プラグイン・エフェクトのシーンにおいて質量ともに大きな存在感を放つブランドWAVESが、AIサーチ機能搭載のミックス・アシスト・システム/オンライン・プラットフォーム、WAVES StudioVerseをリリース。ここでは、コンポーザー/音楽クリエイター/DJのTAKU INOUEにStudioVerse/StudioRackをテストしてもらい、使用したチェインを分析/レビューしていただきました。また、今回特別にオリジナル・チェインをStudioVerseにアップしてもらったので、ぜひお使いください!
即戦力になるだけでなく、ミキシングの勉強にも役立ちます
今回使ってみたチェイン:Airy House Pianos
“高域の明瞭さや響きにフォーカスしたピアノ向けプラグイン・チェイン”
StudioVerse画面
StudioRack画面
上の画面がAiry House PianosをロードしたWAVES StudioRack。チェインには、上からコンプレッサーのWAVES CLA-3A、チャンネル・ストリップのWAVES SSL E-Channel、EQのWAVES V-EQ4、パラレル処理を行うParallel Splitがインサートされている。音圧をコントロールするENERGYノブや、中域にひずみ感を加えるCRUNCHノブが特徴だ。
メロディ・ラインや音鳴りを細かく認識するScan
自分はリズミカルにコードを伴奏するシンセ・ピアノでトライ。Scanボタンを押してAIに聴かせると、ハウス・ピアノ系のプラグイン・チェインAiry House Pianosを提案されました。まさに求めていた音だったので、感動を覚えます。

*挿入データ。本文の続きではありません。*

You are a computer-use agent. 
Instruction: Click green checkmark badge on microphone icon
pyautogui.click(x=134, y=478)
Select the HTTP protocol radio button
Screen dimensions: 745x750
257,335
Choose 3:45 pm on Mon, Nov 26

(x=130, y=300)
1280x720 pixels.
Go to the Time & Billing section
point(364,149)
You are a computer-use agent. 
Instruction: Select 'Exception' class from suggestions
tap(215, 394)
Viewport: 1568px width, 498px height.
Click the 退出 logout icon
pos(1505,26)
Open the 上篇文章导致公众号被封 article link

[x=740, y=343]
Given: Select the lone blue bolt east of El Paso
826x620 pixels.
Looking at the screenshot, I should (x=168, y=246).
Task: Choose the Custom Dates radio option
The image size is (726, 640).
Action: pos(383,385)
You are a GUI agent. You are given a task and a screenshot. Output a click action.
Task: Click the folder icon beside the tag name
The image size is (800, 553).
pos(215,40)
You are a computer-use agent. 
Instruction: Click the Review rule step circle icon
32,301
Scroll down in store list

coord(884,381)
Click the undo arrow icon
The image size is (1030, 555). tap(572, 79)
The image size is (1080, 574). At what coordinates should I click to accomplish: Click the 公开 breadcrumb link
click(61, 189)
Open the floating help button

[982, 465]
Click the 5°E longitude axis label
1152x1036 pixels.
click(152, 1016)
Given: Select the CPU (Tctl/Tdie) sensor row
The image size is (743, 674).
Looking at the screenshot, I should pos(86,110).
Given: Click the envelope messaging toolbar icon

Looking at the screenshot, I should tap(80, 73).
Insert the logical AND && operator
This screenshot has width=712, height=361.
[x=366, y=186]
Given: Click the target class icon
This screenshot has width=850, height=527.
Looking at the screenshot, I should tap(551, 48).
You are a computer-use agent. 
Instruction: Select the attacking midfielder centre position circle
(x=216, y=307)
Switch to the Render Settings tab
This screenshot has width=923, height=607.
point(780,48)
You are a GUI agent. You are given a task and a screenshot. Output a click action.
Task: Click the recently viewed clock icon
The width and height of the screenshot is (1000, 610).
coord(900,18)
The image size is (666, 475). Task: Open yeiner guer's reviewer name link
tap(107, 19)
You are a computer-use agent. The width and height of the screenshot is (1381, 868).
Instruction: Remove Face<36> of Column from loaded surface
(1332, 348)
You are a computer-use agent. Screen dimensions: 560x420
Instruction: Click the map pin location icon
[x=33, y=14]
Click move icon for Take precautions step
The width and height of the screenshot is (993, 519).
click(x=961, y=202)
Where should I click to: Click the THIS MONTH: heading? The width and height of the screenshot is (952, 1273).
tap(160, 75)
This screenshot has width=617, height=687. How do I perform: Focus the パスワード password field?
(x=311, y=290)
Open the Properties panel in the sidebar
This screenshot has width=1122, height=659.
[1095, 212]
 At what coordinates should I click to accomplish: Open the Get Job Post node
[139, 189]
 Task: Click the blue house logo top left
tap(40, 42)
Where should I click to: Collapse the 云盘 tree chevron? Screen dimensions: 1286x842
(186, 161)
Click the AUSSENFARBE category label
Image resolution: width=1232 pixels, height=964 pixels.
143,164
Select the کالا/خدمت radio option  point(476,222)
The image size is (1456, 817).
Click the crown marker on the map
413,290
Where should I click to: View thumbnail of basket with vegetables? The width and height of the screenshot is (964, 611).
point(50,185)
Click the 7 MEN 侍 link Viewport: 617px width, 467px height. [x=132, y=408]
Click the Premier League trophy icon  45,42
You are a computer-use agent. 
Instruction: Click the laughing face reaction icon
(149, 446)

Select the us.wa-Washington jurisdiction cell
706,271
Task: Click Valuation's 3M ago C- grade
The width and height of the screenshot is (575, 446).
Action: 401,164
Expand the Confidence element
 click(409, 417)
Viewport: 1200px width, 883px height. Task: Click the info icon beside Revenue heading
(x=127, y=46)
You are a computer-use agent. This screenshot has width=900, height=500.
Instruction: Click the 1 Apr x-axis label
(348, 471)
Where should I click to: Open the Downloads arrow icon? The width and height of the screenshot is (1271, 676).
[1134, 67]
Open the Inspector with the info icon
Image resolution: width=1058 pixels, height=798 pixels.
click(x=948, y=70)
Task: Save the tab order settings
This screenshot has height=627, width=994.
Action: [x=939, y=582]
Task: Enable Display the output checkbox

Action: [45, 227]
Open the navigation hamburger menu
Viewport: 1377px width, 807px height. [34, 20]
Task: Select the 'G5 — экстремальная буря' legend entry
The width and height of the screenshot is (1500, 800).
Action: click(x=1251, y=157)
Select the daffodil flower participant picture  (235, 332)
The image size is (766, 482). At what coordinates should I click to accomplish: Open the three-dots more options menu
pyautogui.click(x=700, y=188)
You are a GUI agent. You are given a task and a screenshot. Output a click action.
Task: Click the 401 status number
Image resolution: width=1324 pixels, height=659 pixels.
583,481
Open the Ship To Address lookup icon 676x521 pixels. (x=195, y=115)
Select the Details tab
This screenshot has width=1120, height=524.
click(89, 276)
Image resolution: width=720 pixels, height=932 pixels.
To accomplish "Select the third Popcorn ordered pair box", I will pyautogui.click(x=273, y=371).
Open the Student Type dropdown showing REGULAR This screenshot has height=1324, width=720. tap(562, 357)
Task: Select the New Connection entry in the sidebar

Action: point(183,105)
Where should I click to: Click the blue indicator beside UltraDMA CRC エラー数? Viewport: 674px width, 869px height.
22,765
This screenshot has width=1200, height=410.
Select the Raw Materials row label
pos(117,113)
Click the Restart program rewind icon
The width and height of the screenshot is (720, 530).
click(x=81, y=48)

試しにアコースティック・ピアノで弾いたフレーズを聴かせてみると全然違うプラグイン・チェインを提案してくれたので、AIがメロディ・ラインや音の鳴り具合を“かなり細かく認識できているんだな”と思いました。検索欄に単語を打ち込む“タグ検索”もできるのですが、Scan機能が非常に優秀なので自分はこれだけでも満足です。Airy House Pianosをロードする前の素の音はただのドライなシンセ・ピアノだったのですが、ロードした瞬間にリバーブや高域のEQ具合など含めて完成されたサウンドになります。
StudioRackのRACKセクションを見てみると、上からコンプレッサーのWAVES CLA-3A❶、チャンネル・ストリップのWAVES SSL E-Channel❷、EQのV-EQ4❸、StudioRackのParallel Splitが直列にインサートされています。最初のCLA-3Aは単に音量を整えるために用いられているようです。ここではPEAKノブとGAIN REDUCTIONノブで、適切なリダクション量を自分で設定するといいでしょう。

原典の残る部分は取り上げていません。